RK 20

Development
- Designer: Lyle C. Hess
- Location: United States
- Year: 1972
- Builder: RK Industries
- Role: Cruiser

Boat
- Displacement: 1,950 lb (885 kg)
- Draft: 4.00 ft (1.22 m) with swing keel down

Hull
- Type: monohull
- Construction: fiberglass
- LOA: 20.00 ft (6.10 m)
- LWL: 17.50 ft (5.33 m)
- Beam: 7.08 ft (2.16 m)
- Engine: outboard motor

Hull appendages
- Keel: swing keel
- Ballast: 550 lb (249 kg)
- Rudder: transom-mounted rudder

Rig
- Rig type: Bermuda rig
- I foretriangle height: 23.50 ft (7.16 m)
- J foretriangle base: 8.80 ft (2.68 m)
- P mainsail luff: 21.00 ft (6.40 m)
- E mainsail foot: 8.20 ft (2.50 m)

Sails
- Sailplan: masthead sloop
- Mainsail area: 103.40 sq ft (9.606 m^{2})
- Jib/genoa area: 86.10 sq ft (7.999 m^{2})
- Total sail area: 189.50 sq ft (17.605 m^{2})

Racing
- PHRF: 264

= RK 20 =

Sailboat class

The RK 20 is an American trailerable sailboat that was designed by Lyle C. Hess as a cruiser and first built in 1972.

The RK 20 is a development of the Hess-designed Balboa 20, as is the Ensenada 20.

==Production==
The design was built by RK Industries, a subsidiary of Coastal Recreation, in the United States. It was built between 1972 and 1981, but it is now out of production.

==Design==
The RK 20 is a recreational keelboat, built predominantly of fiberglass, with wood trim. It has a masthead sloop rig; a spooned, raked stem; an angled transom; a transom-hung rudder controlled by a tiller and a swing keel or fixed fin keel. The swing keel version displaces 1950 lb and carries 550 lb of ballast, while the fin keel version displaces 2220 lb and carries 820 lb of ballast.

Two cabin designs were available, a trunk cabin and a raised deck version.

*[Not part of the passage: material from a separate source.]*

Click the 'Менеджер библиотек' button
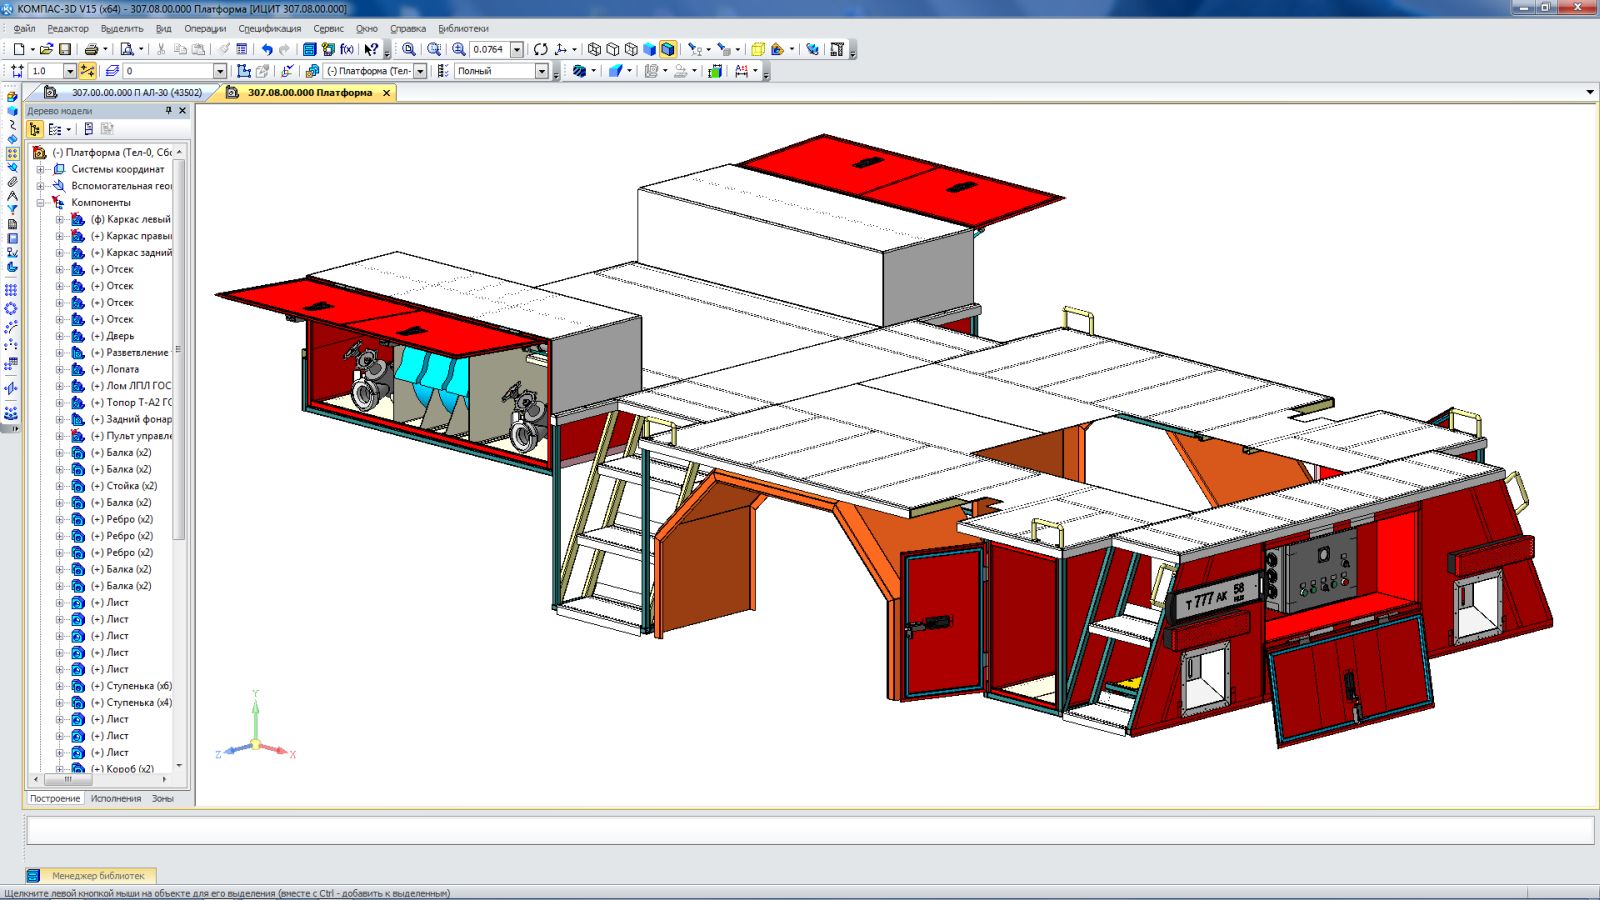The height and width of the screenshot is (900, 1600). pos(98,875)
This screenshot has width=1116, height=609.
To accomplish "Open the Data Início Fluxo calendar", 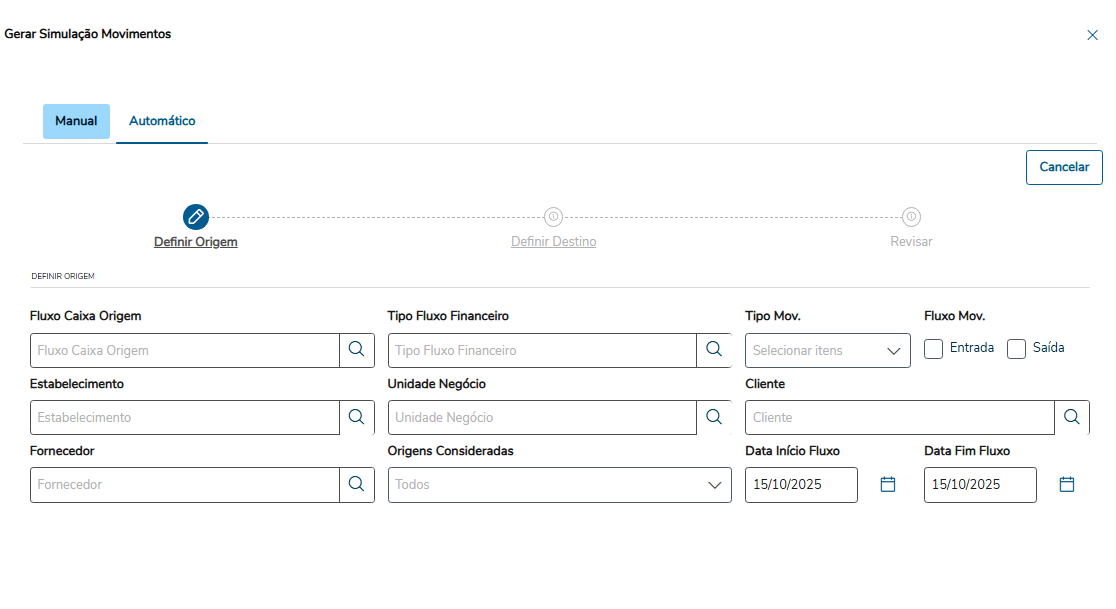I will point(888,484).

The fin keel-equipped version of the boat has a draft of 3.25 ft, while the swing keel-equipped version has a draft of 4.00 ft with the keel extended and 1.75 ft with it retracted, allowing operation in shallow water, or ground transportation on a trailer.

The boat is normally fitted with a small 3 to 6 hp outboard motor for docking and maneuvering.

The design has sleeping accommodation for four people, with a double "V"-berth in the bow cabin and two straight settee berths in the main cabin. Cabin headroom is 45 in. The fresh water tank has a capacity of 7 u.s.gal.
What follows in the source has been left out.